__Prompt__.
From the records below, find each line with the string "swatch" and copy it.

Dataset entries:
_ _ _ _ _ _ _

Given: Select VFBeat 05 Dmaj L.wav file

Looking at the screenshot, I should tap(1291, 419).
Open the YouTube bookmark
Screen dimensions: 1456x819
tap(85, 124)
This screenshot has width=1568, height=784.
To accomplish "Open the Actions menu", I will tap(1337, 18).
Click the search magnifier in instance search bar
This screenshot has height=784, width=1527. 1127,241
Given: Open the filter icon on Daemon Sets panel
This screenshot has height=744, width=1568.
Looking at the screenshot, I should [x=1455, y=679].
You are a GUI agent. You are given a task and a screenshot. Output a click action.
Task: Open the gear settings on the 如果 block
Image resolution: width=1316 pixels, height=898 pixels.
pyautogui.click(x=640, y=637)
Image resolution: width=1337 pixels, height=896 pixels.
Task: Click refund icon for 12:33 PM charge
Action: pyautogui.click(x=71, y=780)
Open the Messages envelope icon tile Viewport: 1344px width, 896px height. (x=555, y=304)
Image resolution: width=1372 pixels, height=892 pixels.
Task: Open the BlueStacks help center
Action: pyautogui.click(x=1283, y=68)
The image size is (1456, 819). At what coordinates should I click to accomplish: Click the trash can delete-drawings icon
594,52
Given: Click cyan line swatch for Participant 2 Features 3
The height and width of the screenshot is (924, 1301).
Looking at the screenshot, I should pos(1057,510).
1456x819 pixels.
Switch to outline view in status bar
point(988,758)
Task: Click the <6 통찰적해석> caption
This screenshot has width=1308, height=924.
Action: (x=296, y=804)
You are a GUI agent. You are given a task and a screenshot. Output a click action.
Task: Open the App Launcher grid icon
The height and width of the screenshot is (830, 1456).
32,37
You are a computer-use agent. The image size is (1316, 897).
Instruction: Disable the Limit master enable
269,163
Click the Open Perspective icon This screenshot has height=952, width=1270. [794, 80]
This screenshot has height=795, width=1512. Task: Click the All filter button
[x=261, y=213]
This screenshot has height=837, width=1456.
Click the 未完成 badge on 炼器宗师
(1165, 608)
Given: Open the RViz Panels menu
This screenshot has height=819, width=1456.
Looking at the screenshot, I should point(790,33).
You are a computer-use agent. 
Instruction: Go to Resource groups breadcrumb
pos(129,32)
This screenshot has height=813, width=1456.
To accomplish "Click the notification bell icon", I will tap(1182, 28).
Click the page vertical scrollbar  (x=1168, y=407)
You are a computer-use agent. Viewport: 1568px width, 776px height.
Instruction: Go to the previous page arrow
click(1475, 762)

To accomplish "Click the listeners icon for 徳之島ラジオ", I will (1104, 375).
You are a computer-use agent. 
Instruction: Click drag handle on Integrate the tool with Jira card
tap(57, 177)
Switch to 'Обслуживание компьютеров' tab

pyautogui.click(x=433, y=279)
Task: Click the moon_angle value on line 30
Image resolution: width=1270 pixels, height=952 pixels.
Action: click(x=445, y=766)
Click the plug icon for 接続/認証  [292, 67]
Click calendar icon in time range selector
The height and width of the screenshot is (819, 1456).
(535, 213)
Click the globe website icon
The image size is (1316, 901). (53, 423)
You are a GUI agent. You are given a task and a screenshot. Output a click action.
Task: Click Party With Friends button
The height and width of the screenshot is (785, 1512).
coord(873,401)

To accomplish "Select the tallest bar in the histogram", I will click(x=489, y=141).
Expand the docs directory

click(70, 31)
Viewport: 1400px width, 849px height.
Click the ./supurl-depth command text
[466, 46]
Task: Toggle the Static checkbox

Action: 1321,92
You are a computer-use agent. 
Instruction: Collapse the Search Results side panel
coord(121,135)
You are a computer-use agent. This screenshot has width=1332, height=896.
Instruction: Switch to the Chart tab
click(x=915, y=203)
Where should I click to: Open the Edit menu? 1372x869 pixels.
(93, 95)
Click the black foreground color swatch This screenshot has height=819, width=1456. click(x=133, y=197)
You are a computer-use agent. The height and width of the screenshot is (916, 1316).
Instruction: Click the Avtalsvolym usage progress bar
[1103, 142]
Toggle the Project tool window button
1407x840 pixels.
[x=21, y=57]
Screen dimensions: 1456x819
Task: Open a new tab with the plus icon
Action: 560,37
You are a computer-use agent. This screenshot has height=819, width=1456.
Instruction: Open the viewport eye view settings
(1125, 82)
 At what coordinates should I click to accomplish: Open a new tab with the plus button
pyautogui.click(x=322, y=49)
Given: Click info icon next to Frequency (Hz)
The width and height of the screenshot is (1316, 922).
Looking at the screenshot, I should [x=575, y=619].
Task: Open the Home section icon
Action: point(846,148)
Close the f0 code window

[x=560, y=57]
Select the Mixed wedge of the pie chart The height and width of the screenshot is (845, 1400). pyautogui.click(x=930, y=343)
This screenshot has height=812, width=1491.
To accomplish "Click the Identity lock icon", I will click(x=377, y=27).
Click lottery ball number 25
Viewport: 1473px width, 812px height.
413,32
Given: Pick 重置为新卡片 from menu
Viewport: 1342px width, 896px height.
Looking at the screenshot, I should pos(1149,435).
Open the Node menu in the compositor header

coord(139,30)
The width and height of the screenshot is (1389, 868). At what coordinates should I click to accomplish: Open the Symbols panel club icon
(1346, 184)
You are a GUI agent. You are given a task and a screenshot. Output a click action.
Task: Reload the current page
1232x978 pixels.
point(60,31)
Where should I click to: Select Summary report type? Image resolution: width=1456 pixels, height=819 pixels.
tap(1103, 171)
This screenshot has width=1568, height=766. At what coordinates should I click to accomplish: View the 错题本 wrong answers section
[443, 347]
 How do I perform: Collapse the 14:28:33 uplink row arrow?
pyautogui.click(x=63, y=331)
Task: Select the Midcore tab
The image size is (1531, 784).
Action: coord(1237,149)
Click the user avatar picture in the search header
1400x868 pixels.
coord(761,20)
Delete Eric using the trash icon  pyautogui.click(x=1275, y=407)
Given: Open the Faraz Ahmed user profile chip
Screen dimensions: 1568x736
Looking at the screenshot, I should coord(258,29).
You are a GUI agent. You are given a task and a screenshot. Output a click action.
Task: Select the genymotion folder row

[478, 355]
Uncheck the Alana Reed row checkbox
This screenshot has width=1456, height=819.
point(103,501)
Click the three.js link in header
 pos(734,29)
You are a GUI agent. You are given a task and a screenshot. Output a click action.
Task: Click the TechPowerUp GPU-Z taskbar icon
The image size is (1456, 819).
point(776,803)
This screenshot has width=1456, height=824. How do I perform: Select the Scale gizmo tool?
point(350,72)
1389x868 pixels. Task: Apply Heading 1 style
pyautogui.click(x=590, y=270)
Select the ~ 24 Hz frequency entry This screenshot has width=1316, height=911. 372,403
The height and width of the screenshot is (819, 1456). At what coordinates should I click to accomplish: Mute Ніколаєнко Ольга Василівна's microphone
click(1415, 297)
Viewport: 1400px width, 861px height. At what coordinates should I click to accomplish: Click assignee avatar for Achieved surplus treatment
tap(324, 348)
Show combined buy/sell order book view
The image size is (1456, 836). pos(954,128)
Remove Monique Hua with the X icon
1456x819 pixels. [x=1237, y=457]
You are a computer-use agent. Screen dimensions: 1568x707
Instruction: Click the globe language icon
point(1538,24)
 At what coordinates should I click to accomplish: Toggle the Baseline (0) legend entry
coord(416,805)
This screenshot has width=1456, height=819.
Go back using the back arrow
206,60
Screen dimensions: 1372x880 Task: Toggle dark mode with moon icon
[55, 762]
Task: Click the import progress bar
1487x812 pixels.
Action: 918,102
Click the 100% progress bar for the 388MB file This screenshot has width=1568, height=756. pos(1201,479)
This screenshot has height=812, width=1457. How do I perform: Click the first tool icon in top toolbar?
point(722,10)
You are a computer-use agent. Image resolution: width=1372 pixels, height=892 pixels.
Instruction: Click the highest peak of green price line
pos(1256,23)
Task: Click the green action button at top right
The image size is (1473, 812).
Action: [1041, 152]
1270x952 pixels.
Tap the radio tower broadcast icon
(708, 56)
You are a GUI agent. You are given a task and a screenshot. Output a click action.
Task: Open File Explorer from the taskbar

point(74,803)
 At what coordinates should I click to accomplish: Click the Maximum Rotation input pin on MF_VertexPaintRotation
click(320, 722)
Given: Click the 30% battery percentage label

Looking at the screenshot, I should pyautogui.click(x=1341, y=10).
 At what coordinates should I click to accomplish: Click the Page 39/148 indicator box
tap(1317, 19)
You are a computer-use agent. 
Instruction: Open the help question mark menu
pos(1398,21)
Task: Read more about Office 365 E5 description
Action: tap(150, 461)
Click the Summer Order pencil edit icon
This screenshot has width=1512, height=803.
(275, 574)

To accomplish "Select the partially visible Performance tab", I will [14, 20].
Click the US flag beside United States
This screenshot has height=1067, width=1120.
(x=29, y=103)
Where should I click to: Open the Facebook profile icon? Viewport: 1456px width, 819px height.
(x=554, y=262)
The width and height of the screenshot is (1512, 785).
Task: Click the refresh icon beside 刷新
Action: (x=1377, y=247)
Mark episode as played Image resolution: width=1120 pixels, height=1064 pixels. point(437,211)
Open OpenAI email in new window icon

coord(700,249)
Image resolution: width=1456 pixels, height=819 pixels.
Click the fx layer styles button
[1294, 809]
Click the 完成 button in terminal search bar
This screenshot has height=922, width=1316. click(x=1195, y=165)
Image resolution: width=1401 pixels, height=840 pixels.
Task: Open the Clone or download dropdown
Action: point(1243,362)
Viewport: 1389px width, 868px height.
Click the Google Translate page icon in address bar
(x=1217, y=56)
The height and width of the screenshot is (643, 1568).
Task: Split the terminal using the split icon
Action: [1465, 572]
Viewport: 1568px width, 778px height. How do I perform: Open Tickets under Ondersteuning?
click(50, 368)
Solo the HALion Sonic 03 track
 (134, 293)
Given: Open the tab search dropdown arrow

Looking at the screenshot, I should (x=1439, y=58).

_ _ _ _ _ _ _

__Answer section__.
Given: Click cyan line swatch for Participant 2 Features 3
Click the black foreground color swatch This screenshot has height=819, width=1456. click(x=133, y=197)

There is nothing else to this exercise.